私の様な超高齢者になると特に大きな夢もなく生きていますが、70代までの方々は毎日の生活の中で悲喜こもごもの問題に遭遇すると思います。そんな時にどの様に対処するか、そんなことについて私の経験を含めて私見をまとめました。

諦めない心
 諦めない心とは、困難な問題や課題にぶつかった時、決して逃げようとせずに立ち向かい、何とか成し遂げようとする気持ちのことです。 もちろん、結果として成功しなくても、粘り強い気持ちを持ち続けることが重要になります。

すぐに諦めてしまうことによるデメリットとは?
 諦めない心を持てば、多くのことを達成出来る確率が上がります。では、逆に簡単に諦めてしまう癖があると、どういう問題が起こるのでしょうか。まず第一に周囲からの信頼が得にくくなります。例えば、出来ないことをすぐに放り出す傾向があると、仲間からは頼りにされません。仕事や頼み事を任せても、何も達成できない人だと思われて信用を失うからです。信頼が得られないだけでなく、社会人の場合は昇進にも影響を及ぼしかねません。周りから信頼されないことは、自分にとって最大のデメリットであり、自分の将来も暗くします。

諦めない心を持つ人の特徴
 何に対しても忍耐力があって諦めない心を持っている人は、どんなことも成功しやすくなります。世の中には逆境で簡単に諦めてしまう人と、なかなか諦めない人がいます。どちらかというと、簡単に諦めてしまう人の割合が多いです。世の中で成功した人の多くはあきらめない人と言われています。物事に諦めない人には次の5つの特徴があります。

1. 一つの事をやり遂げた成功体験を持っている
 難題に取り組んで、見事に結果を出した経験は、大きな自信へと繋がります。成功によって得られた自信は、どんな難しい事態に直面しても、「必ず出来る」という確信を伴うので、諦めない心につながります。更に、成功して達成感の喜びもあきらめない精神の原動力になります。

2. 叶えたい夢や目標をしっかり持っている
 将来成功した時のイメージを持っていると、途中で困難なことがあっても負けない気持ちを作り出してくれます。目の前の苦労にとらわれずにその先の夢や目標を見据えることで、難しい場面を乗り切る粘り強さを発揮出来ます。
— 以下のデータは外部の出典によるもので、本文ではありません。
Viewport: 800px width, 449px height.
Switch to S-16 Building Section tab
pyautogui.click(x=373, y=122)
3. 負けず嫌いで何事も最後まできっちりとやり遂げる
 世の中の成功者の中には負けず嫌いな人が多くいます。彼らは困難な状況から逃げ出すことは恥だという気持ちから強く取り組む姿勢を引き出します。ただし、単純な負けず嫌いは途中で燃え尽きてしまうこともあるので、具体的な目標もしっかり持つことが必要です。本心から諦めない心を持つ人は、途中で放り出すことをせずに、目標を達成する心構えを持っている人です。
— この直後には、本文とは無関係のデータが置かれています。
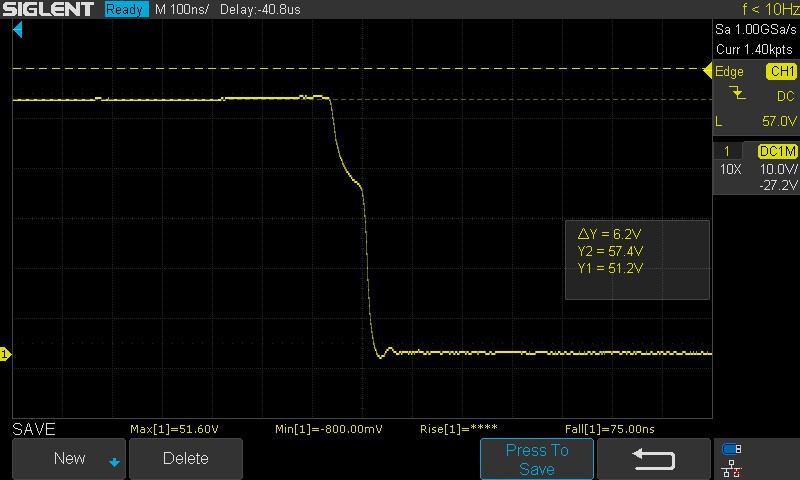Click the USB device status icon

[x=732, y=449]
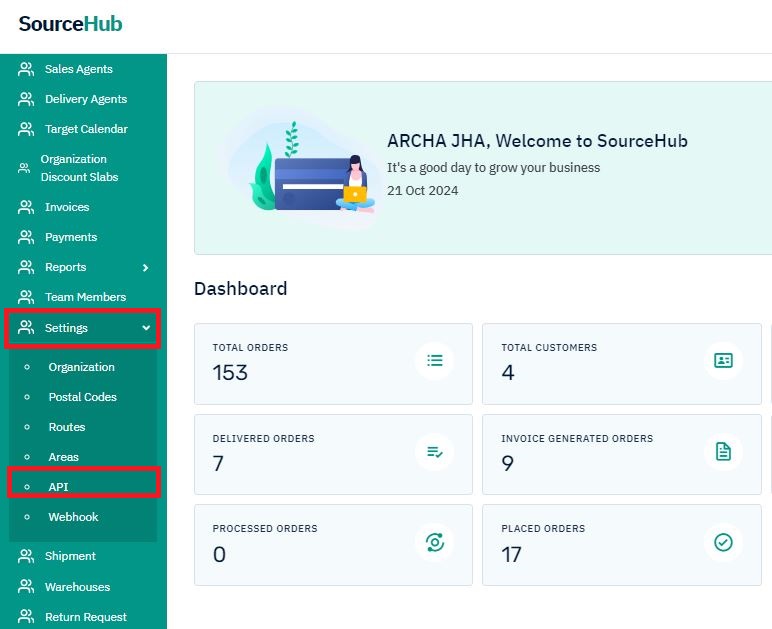Collapse the Settings menu chevron
This screenshot has height=629, width=772.
146,328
4. 集中力に優れており、一つの物事に対して没頭できる
 諦めない人は、難題に取り組む際雑念が無く、一途に頑張れる精神力を持っています。目の前の目標にまず集中することで、成功確率が自然と上がるので、諦めない状況になります。更に、失敗のイメージを最初から排除すると諦めること自体を考えずに済みます。

5. 弱音や不満など、ネガティブな言葉を口にしない
「出来ない」「無理だ」「面倒だ」などの後ろ向きの発言は、気持ちまで負けてしまうことになります。マイナスの言葉やイメージは、モチベーションを下げ、成功から遠ざかることになります。普段からネガティブな言葉を口にしないことは、成功者に多く見られる習慣です。

おわりに
 毎日の生活の中にはどうしても打ち勝つことができない場合と、努力次第では達成する場合があります。これらの考え方は年代により大きな差があります。高齢になると頑固になり簡単に自分の主張を取り下げない人が多くなります。これは長年生きてきた中で蓄積した経験に基づくものです。逆に好々爺(こうこう‐や)という老人もいます。やさしくて気のいいおじいさんです。皆さんはどちらになりたいでしょうか。

2023年9月1日



122. 人生の節目

私ごとで恐縮ですが、これまでの長い人生を振り返ってみるといろいろな意味での節目が無数にありました。主なものだけでも修学、就職、結婚、学術活動、退職、高齢者としての過ごし方、などで、最後には終活があります。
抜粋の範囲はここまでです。